Browsers have optimized for "eager" loading. Link your images, CSS, and JS just like you did when you first learned HTML, then configure your server's caching headers. For JS, there's the async attribute.
Back in the day, the warez/emulator group Damaged Cybernetics included its members to use a standard page background and images, at standard URLs. That way, users who browsed through their sites will have cached the images and need not load them again when viewing another member's site. In the days of dialup this was a big deal.
It's not good practice to rely on a user's cache. If they visit your site twice in a span of a day, they may have already cleared their cache or pushed your files out with other sites' files.
This article demonstrates a pretty good method to reduce unnecessary byte transfer which will ultimately speed up page loading.
Caching is still a good idea, because if a user decides to browse to another page on the same site in the same visit (or refresh/post a comment), a significant fraction of the data required for it has already been loaded. If a user does come back, there's always a chance that your stuff will still be in the cache.
Lazy loading leads to more requests, which leads to more latency, slower apps. Better to handle this stuff as a build step with RequireJS or browserify.
Not all assets are code. At Trulia, we lazy load images, but we bundle our code and css into packages and serve each in a g-zipped, cachable request.
For sites running at scale, lazy loading code might not really be a viable option.

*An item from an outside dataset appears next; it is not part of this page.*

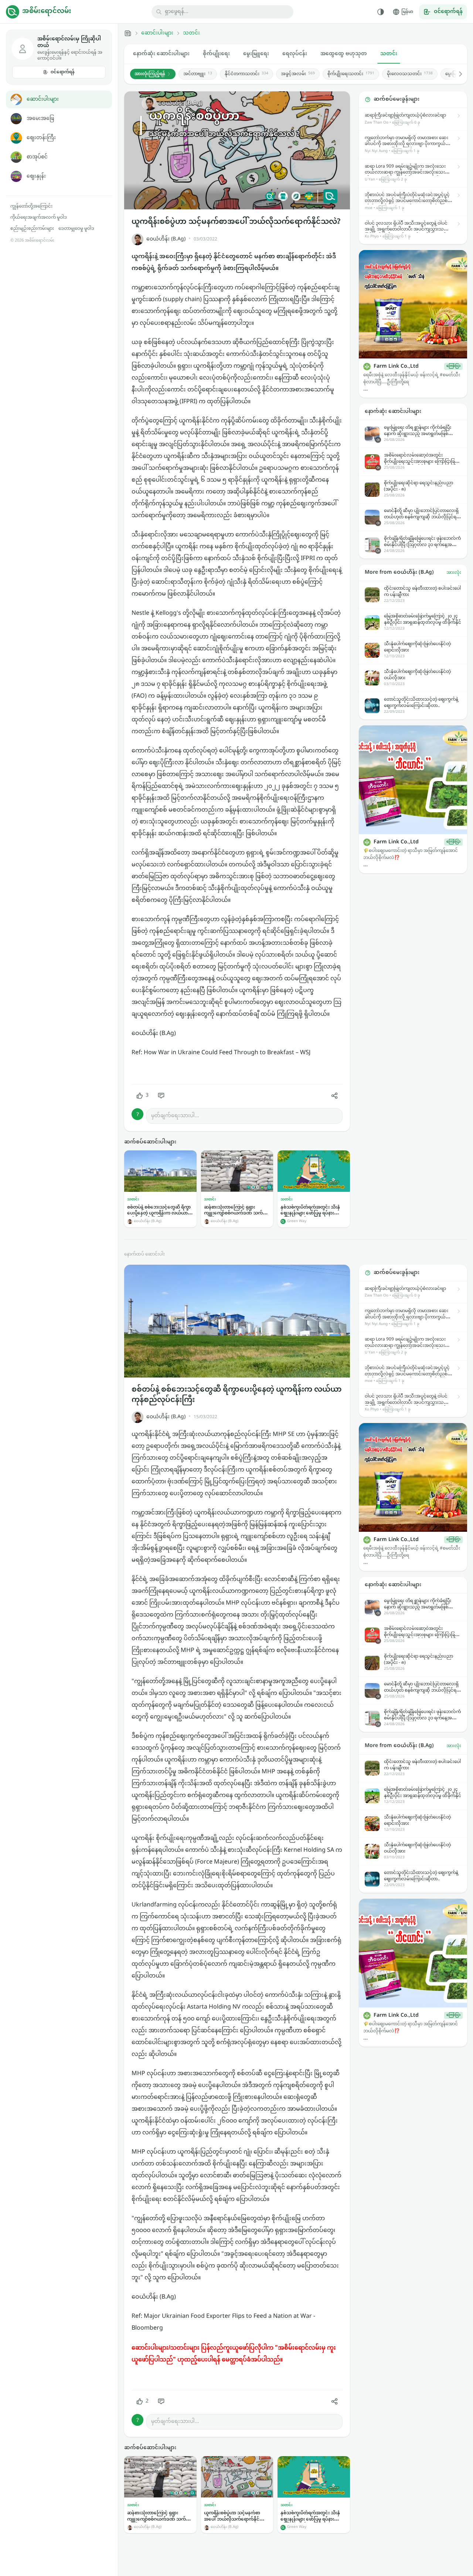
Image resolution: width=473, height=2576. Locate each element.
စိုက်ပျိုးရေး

But if it is, it's certainly a strategy to consider and not just dismiss out of hand. Each strategy has its trade offs.
Because you're making dubious gains saving a couple KB of bandwidth by sacrificing the responsiveness of your app when you introduce an additional round trip for each new piece of code. It may look fine for you, but there are plenty of people that don't have super-low latency, high bandwidth internet connections.

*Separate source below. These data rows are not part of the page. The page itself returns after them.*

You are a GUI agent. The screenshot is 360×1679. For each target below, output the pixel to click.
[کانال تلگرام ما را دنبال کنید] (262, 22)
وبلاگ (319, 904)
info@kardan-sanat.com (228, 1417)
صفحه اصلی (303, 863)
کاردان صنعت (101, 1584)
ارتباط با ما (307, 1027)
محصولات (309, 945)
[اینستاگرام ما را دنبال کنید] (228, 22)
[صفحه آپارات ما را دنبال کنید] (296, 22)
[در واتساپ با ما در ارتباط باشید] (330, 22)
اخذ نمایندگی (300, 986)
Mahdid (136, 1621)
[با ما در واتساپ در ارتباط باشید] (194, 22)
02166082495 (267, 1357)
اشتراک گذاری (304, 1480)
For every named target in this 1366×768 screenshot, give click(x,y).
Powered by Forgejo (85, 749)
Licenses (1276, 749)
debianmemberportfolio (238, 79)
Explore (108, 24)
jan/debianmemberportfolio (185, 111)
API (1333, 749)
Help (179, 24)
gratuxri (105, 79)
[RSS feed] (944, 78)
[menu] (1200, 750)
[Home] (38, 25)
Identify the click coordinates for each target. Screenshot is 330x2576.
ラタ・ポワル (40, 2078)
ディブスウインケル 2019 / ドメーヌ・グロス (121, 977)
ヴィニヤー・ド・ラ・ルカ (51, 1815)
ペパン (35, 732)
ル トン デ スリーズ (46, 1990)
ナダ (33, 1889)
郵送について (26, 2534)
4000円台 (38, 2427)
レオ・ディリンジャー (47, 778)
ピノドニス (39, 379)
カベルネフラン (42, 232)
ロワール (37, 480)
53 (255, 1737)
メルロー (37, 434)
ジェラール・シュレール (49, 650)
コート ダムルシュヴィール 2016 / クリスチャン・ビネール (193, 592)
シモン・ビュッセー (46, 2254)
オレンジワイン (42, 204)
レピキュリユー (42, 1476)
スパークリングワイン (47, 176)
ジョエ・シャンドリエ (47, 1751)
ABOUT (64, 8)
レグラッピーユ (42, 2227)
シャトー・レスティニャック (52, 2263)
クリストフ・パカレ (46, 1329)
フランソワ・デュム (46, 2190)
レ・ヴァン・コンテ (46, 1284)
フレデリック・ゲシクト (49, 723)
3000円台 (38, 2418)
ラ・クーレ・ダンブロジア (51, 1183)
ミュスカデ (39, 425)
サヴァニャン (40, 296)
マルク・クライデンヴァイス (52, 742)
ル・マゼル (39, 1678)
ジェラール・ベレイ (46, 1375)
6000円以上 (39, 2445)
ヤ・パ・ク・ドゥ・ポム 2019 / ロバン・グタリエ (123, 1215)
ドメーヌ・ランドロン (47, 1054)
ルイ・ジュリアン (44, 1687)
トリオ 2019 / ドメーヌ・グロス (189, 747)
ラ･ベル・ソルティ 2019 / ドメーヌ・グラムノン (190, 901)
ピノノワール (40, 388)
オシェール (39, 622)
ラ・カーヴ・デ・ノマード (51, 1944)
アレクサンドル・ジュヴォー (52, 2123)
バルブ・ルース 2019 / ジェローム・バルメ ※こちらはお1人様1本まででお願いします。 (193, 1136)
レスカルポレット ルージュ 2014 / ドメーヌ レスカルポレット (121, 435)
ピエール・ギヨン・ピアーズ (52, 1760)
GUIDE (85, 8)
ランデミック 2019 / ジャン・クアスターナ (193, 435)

It's important to understand that there are tradeoffs with lazy loading. There's a spectrum, right?
On one end, you could serve all of your js bundled with browserify on the first page load, which, for SPA's will frequently block rendering until the entire bundle is downloaded, parsed, and executed. If your bundle is small, who cares? Once your app grows to a large enough size, that initial delay might no longer be worth it.
On the other end, you could serve almost no assets with the initial page load, and request what you need when you need it. Your initial render will be blazingly fast but any first interaction might be slowed by the latency involved in going to get the relevant assets needed to execute the interaction.
Somewhere in the middle you may find a solution involving sending half of your assets initially and requesting the other half when you need them.
It's not helpful to write off various methods of asset loading because of assumptions about latency, bundle size, or DOMContentLoaded event delay. The important part of this article is that it speaks to the various approaches to this problem. I'm guessing the author took the time to weigh the pros and cons of these approaches, chose this one which particularly works for him, and wrote about it to share his findings.
This isn't a trivial problem with one solution. Dig into the performance of your apps while wearing multiple hats and take what works best for your situation ;)
Well put. My (and, I think others) concern with the article is that it advocates splitting all your code into separate files (great for maintainability and managing your code base), but then loading each of them individually on demand (probably a bad idea for all the reasons everyone's mentioned). I'm a lead dev on a fairly large JavaScript app, and we've taken that middle route - we use build process with Grunt and RequireJS to compile our 300+ individual script files into a handful of concatenated files divvied up by page/component. Our application is large enough that loading everything at once (even concatenated/minified/gzipped) doesn't make sense, but RequireJS/the r.js optimizer made it really easy to both figure out our usage pattern and consolidate our core set of modules. The process we use creates a different version of our app script for each entry page, and then each page has its own separate module that can be loaded on navigation.
Definitely, and I think your concerns are valid, but if you found that loading each file on demand yielded the optimal performance for your app, wouldn't you go with it? Additionally, I think the method the author is presenting can be very well suited to both partial bundles and individual files. For what it's worth, you and I are in similar positions and it sounds like we have very similar approaches with our own apps. As long as readers understand that this is one possible solution to a nontrivial problem, I'm happy with it.
optimizing for cache hits and only loading the code for the view you need are not mutually exclusive. Your build can package optimized assets at a page or component granularity. But parsing a little bit too much javascript is not so slow as extra requests, doubly so considering that the biggest unoptimized assets are the dependencies that every page needs, like jquery, angular or whatever. I have worked on several gmail-sized apps and, to date, the profiler told me not to bother.
let's be clear: i'm not advocating lazy-loading assets like jquery or your main app codebase. I'm talking about your ancillary files that may not get used on every visit, especially if your site is a single-page app.